:: EXERCISE PASSAGE ::
In Feb 2022, Paul Christiano wrote: Eliezer and I publicly stated some predictions about AI performance on the IMO by 2025.... My final prediction (after significantly revising my guesses after looking up IMO questions and medal thresholds) was:
I'd put 4% on "For the 2022, 2023, 2024, or 2025 IMO an AI built before the IMO is able to solve the single hardest problem" where "hardest problem" = "usually problem #6, but use problem #3 instead if either: (i) problem 6 is geo or (ii) problem 3 is combinatorics and problem 6 is algebra." (Would prefer just pick the hardest problem after seeing the test but seems better to commit to a procedure.)
Maybe I'll go 8% on "gets gold" instead of "solves hardest problem."
Eliezer spent less time revising his prediction, but said (earlier in the discussion):
My probability is at least 16% [on the IMO grand challenge falling], though I'd have to think more and Look into Things, and maybe ask for such sad little metrics as are available before I was confident saying how much more. Paul?
EDIT: I see they want to demand that the AI be open-sourced publicly before the first day of the IMO, which unfortunately sounds like the sort of foolish little real-world obstacle which can prevent a proposition like this from being judged true even where the technical capability exists. I'll stand by a >16% probability of the technical capability existing by end of 2025
So I think we have Paul at <8%, Eliezer at >16% for AI made before the IMO is able to get a gold (under time controls etc. of grand challenge) in one of 2022-2025.
Resolves to YES if either Eliezer or Paul acknowledge that an AI has succeeded at this task.
Related market: https://manifold.markets/MatthewBarnett/will-a-machine-learning-model-score-f0d93ee0119b
Update: As noted by Paul, the qualifying years for IMO completion are 2023, 2024, and 2025.
Update 2024-06-21: Description formatting
Update 2024-07-25: Changed title from "by 2025" to "by the end of 2025" for clarity
🏅 Top traders
# | Name | Total profit |
---|---|---|
1 | Ṁ206,978 | |
2 | Ṁ174,649 | |
3 | Ṁ118,001 | |
4 | Ṁ116,041 | |
5 | Ṁ93,057 |
People are also trading
@FlorisvanDoorn : thanks i searched and hadnt seen it.
for others here is the link to that comment: https://manifold.markets/Austin/will-an-ai-get-gold-on-any-internat#8pzm97qiu5g
@BoltonBailey The solutions are here https://storage.googleapis.com/deepmind-media/gemini/IMO_2025.pdf They're written in cleaner language than the OAI solutions and have been officially validated by the IMO organizers.

:: DATA FOR REVIEW ::
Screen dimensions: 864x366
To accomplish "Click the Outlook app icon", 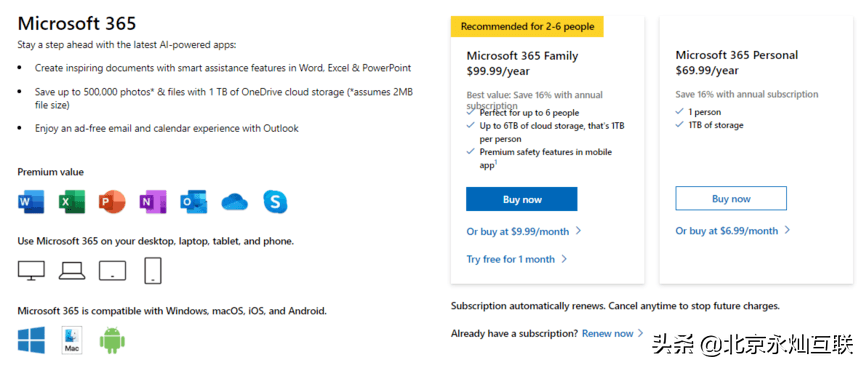I will pyautogui.click(x=193, y=202).
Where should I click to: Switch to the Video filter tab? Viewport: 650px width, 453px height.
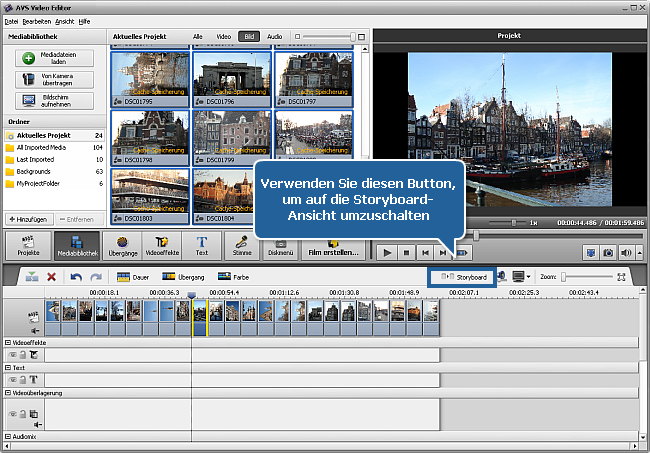224,35
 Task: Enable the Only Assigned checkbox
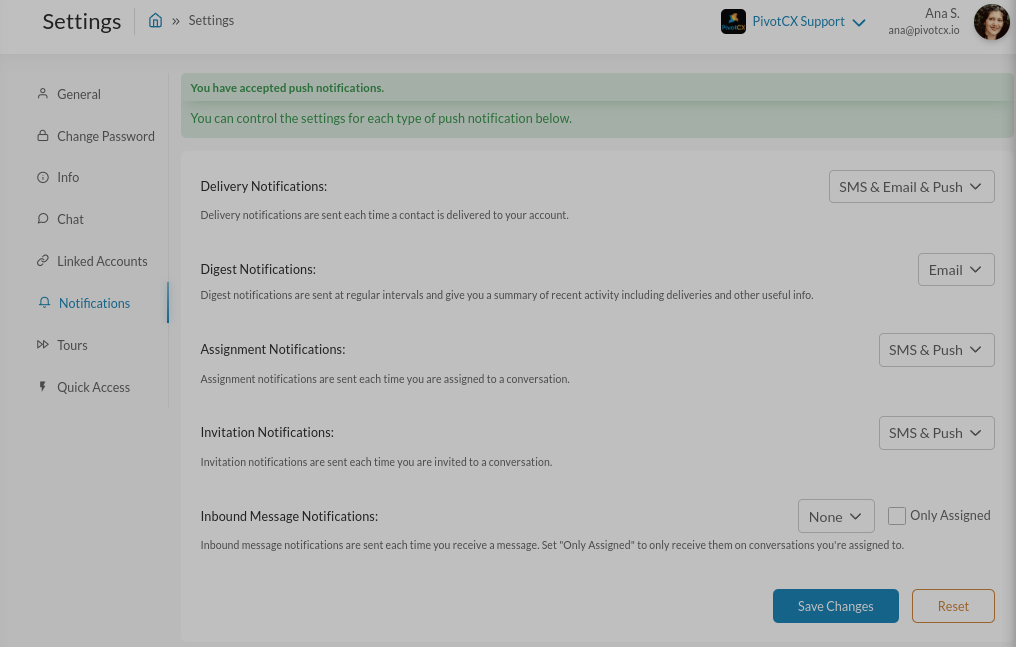pyautogui.click(x=897, y=516)
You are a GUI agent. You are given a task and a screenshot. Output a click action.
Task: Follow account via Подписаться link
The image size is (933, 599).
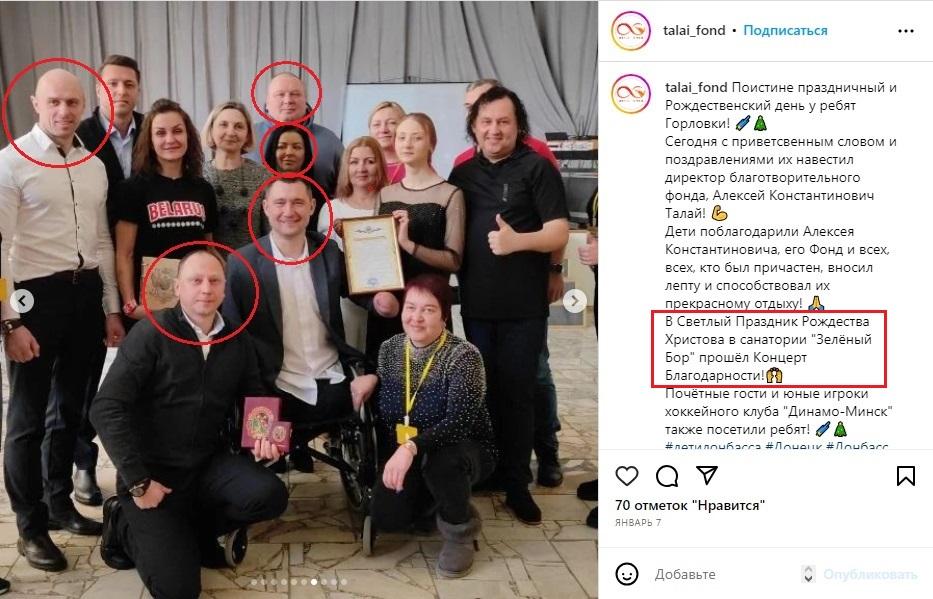point(785,30)
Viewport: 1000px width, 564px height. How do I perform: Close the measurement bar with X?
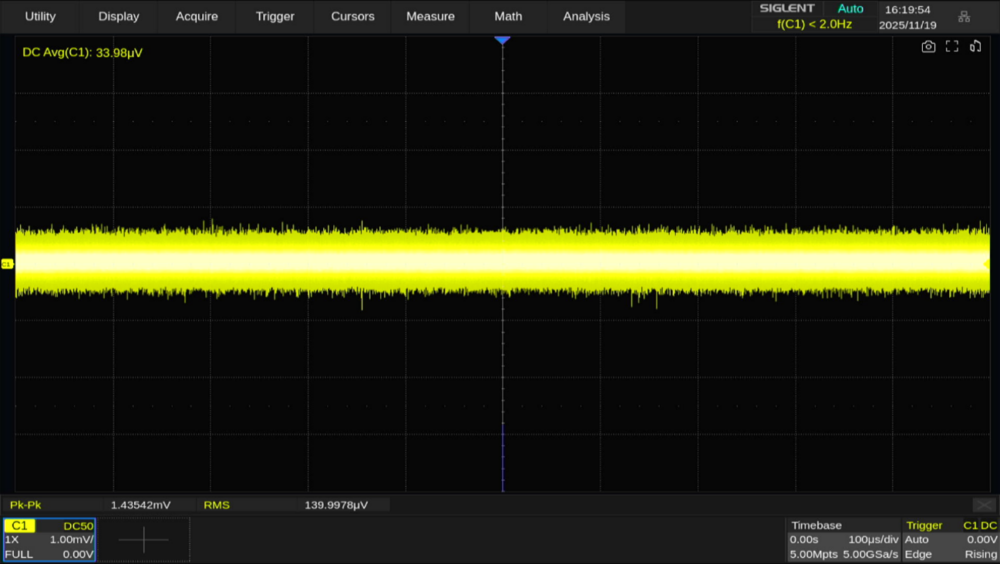pos(984,505)
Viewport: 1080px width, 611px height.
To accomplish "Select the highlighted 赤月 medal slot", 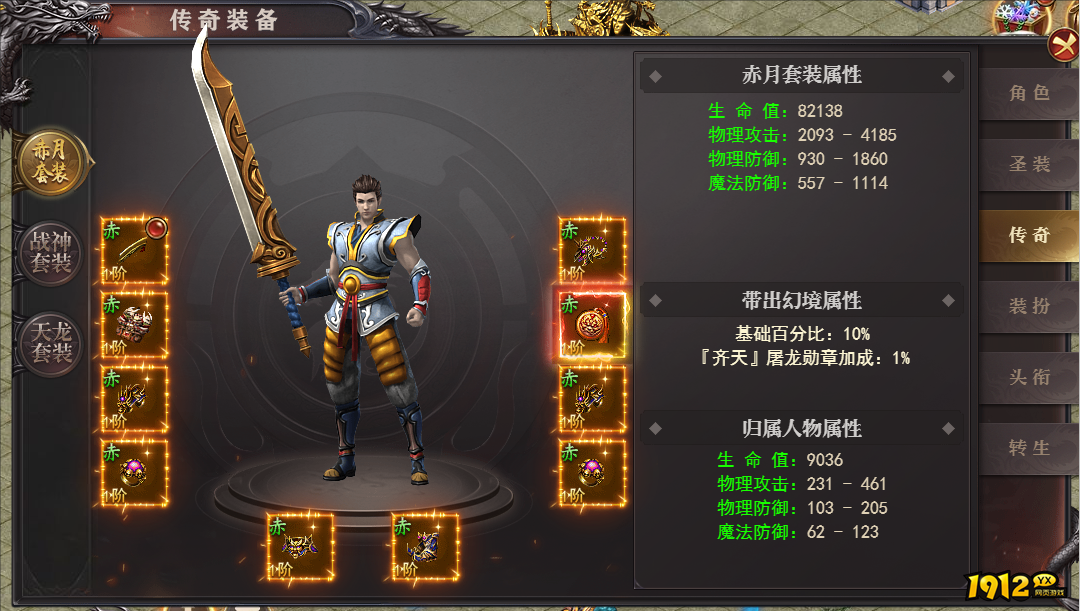I will (592, 325).
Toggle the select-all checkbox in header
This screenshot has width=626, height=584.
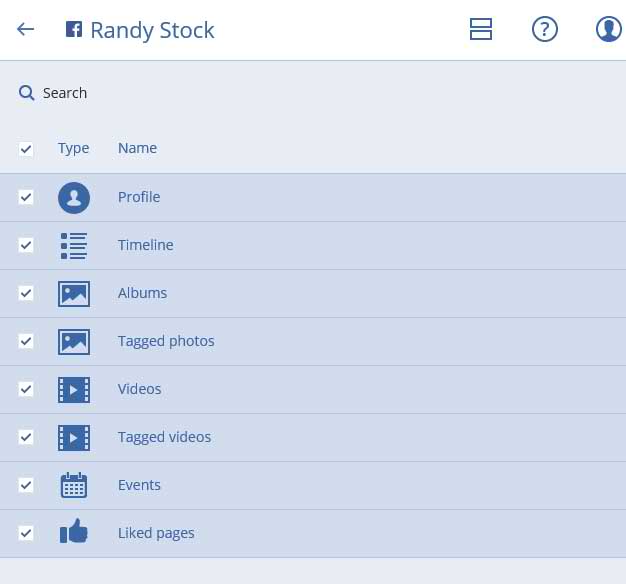pyautogui.click(x=26, y=149)
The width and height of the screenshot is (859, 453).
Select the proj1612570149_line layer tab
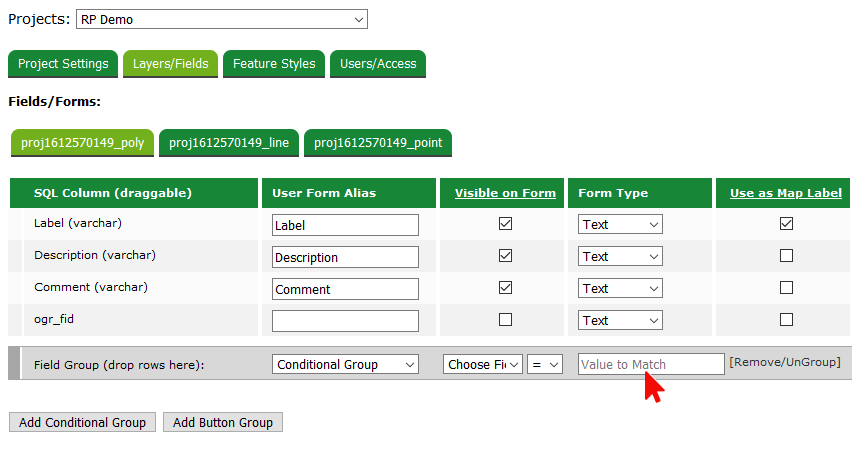229,143
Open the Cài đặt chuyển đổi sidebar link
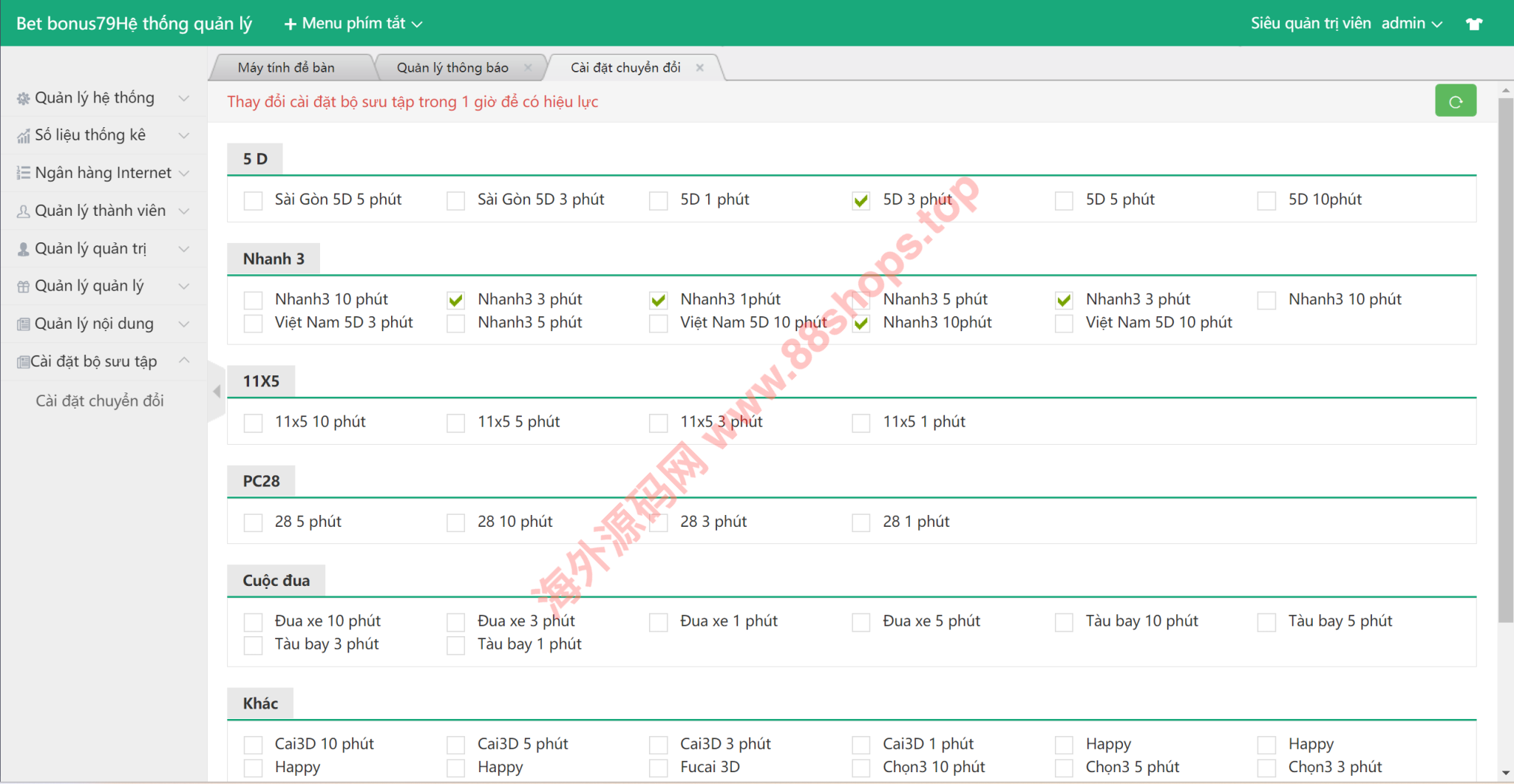Screen dimensions: 1514x784 coord(100,400)
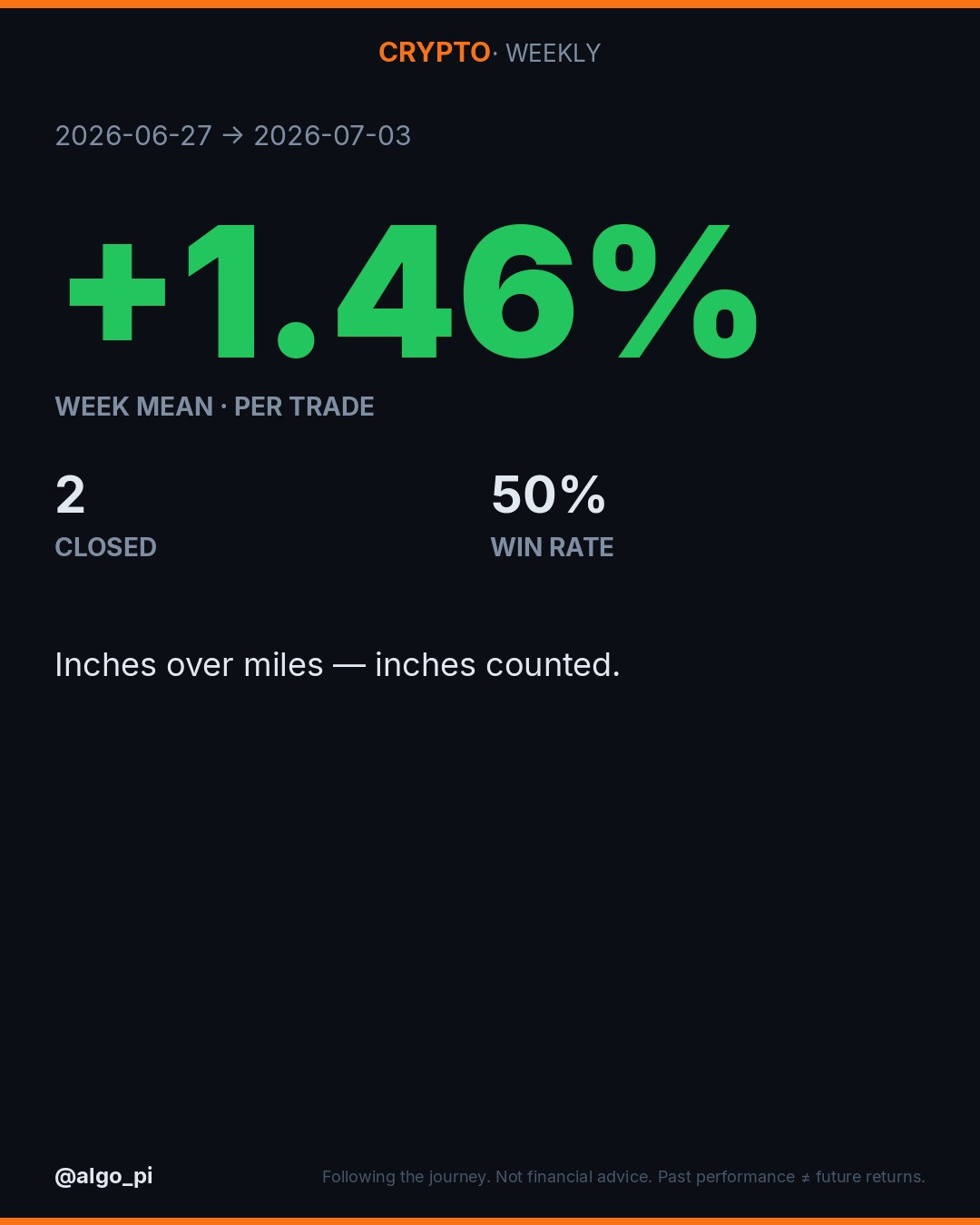Click the closed trades count 2

[70, 495]
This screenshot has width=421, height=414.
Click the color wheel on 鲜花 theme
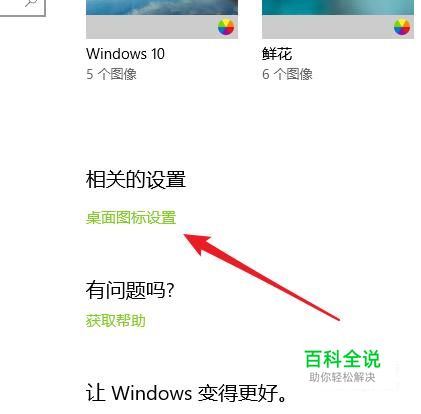[402, 27]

:: TASK GOAL ::
Pick up the text on AI and an IMO gold medal after its final sentence and extend it. The records are drawn from a different source than the text on AI and an IMO gold medal.

:: OUTPUT OF THE EXERCISE ::
@AdamK I was skimming that myself, I felt that the proof that "a_n is even for all n" in Q4 could have been more succinct, but I guess it's not wrong.
@dgga what the fuck just happened? I opened this market on the iPhone app, it lagged out for about 30 seconds and apparently sold my entire position???
i would like to thank eliezer yudkowsky for teaching me how to think better
my mom for always believing i could generate excessive signal capture from both structured and unstructured data
the pnl owners at [redacted] for letting a young boy with a dream drag their carry into the ground
bayesian and joshua for teaching me about being brave about my sexuality
Has anyone said how long their solutions took? Very impressive regardless
@TylerMurphy Greg Brockman: "Model operated in natural language (i.e. outputs natural language proofs) under the same rules as humans (e.g. 4.5 hours per session, no tools)."
https://x.com/gdb/status/1946479692485431465
@RyanandPickles thanks for the nudge; per the market description, I will wait for at least one of @PaulChristiano and @EliezerYudkowsky (ideally, both) to confirm.
@Austin I think Paul has more exact criteria in mind, and I have yet to see him behave dishonorably about this sort of thing, so I'm unlikely to try calling it myself in advance of Paul if Paul is on-duty here. I also expect that he/we are waiting on some additional clarifications and for some further details to come out, rather than either of us wanting to be hasty.
(Also note for the record that Paul was much lower on AI solving the single hardest problem, which OAI did not afaik. Of course almost no humans did so either.)
@Austin For the record, I concur (especially given the GDM announcement, which I trust a lot more than OAI, and which seems less wobbly around the details).
@Blocksterpen3 I can present you some other markets where the market is pessimistic. Do you want to bet against me that those will resolve YES as well?
@Bayesian I might be interested in "pessimistic" medium to longer term AI markets with clear criteria.
[deleted by author]
@Jcd51 I expect OpenAI has enough brilliant mathematicians as a team they could have provided the answers within a day of the problems being available.
This is a weird thing to be suspicious of
@wrhall I'm just suspicious of the frequent benchmark gaming from OAI. But I'm really impressed that you managed to make this response in the 5 minutes I had this comment up.